Devenue une économie exportatrice, le Vietnam affiche depuis cinq ans une croissance annuelle de plus de 5%.
« En s’ouvrant au niveau mondial, au niveau régional, le Vietnam a clairement récolté les fruits de la mondialisation », estime Ousmane Dione, directeur Vietnam pour la banque mondiale ajoutant que la réduction de la pauvreté dans le pays a été « l’une des plus spectaculaires de la dernière décennie ».
Et même si l’avenir du partenariat transpacifique (TPP), négocié pendant des années par Washington avec onze pays de la région Asie-Pacifique est menacé par l’arrivée au pouvoir aux Etats-Unis de Donald Trump, le Vietnam a promis de continuer sur la voie du libre-échange.
Hai Duong, comme de nombreuses autres villes vietnamiennes a radicalement changé depuis que Ford a ouvert ses portes il y a 20 ans.
Cette zone autrefois agricole a aujourd’hui une autoroute à quatre voies au milieu d’une flopée d’usines appartenant à des groupes étrangers qui y fabriquent composants électroniques, vêtements ou chaussures de sport.
La propre fille de Donald Trump, Ivanka, fait fabriquer dans le pays des articles pour sa collection de vêtements.

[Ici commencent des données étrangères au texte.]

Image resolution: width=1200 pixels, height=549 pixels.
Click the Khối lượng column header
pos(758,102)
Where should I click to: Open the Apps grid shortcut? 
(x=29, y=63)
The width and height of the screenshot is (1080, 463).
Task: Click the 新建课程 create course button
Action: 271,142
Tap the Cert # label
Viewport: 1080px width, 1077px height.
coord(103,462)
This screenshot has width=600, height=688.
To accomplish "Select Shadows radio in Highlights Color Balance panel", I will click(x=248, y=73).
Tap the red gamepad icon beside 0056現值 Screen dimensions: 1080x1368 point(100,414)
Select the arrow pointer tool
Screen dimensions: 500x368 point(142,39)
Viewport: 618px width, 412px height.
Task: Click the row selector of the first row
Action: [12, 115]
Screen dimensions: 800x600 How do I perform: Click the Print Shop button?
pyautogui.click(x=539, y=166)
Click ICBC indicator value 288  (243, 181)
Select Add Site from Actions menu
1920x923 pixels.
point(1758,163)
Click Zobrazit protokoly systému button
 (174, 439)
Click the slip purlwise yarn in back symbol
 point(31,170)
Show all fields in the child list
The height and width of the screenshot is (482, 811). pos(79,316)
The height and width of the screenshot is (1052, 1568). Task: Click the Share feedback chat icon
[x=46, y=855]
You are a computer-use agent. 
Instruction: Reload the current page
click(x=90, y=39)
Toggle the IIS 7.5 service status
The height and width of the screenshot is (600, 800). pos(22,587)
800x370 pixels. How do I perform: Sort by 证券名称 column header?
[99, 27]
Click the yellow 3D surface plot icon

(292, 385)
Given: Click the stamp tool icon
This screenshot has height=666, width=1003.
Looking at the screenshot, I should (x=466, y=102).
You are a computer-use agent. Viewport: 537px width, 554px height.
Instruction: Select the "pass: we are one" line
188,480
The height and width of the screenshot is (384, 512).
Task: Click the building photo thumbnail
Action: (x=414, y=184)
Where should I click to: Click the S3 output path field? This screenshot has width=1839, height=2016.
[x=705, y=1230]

Le pays s’est ouvert dans les années 80 aux entreprises étrangères puis tout s’est accéléré après la levée de l’embargo commercial américain en 1994.
Les exportations représentent maintenant 90% du PIB du pays, et le revenu moyen est passé de quelque 290 dollars il y a deux décennies à environ 2.100 dollars aujourd’hui, selon la Banque mondiale.
Dans Hai Duong, en moyenne un ouvrier de Ford peut gagner plus de deux fois ce montant – une petite fortune au Vietnam mais évidemment bien loin du salaire d’un ouvrier américain moyen qui se monte à 43.000 dollars.
« Tout a changé, les gens travaillent maintenant dans les usines ou sur les chantiers et ont un revenu stable », explique Nguyen Van Tuan, 48 ans, chauffeur à temps partiel dont les affaires ont explosé avec le développement de la région.
Il a grandi dans une maison faite de paille et de terre et est aujourd’hui très fier de sa maison en béton de trois étages.
« La vie de mes enfants est tellement différente, ils n’ont pas à travailler dur de nos jours parce que j’ai gagné de l’argent », raconte-t-il. Ses deux enfants ont déménagé à Taiwan, où les salaires sont plus intéressants qu’au Vietnam. « Il y a un écart d’âge de 20 ans entre mes filles et moi, mais sur le plan économique deux siècles nous séparent », renchérit Pham Van Hai, technicien depuis 32 ans dans l’usine Ford. Mais certains économistes mettent en avant les nombreux aspects négatifs de ce développement très rapide: droit du travail bafoué par les entreprises étrangères ou leurs sous-traitants et non respect de l’environnement.
Au Vietnam, les syndicats indépendants sont toujours interdits: toutes les organisations font partie de la Confédération du travail, plus ancienne que le Parti communiste.
« Les règlements en matière d’environnement ont été assouplis, donc nous avons vu les effets négatifs », estime par ailleurs Tran Dinh Thien, directeur de l’Institut d’études économiques du Vietnam.
L’an passé, l’immense pollution maritime qui a tué des millions de poissons dans le centre du pays a été provoquée par l’aciériste taïwanais Formosa qui a déversé des déchets toxiques dans l’océan.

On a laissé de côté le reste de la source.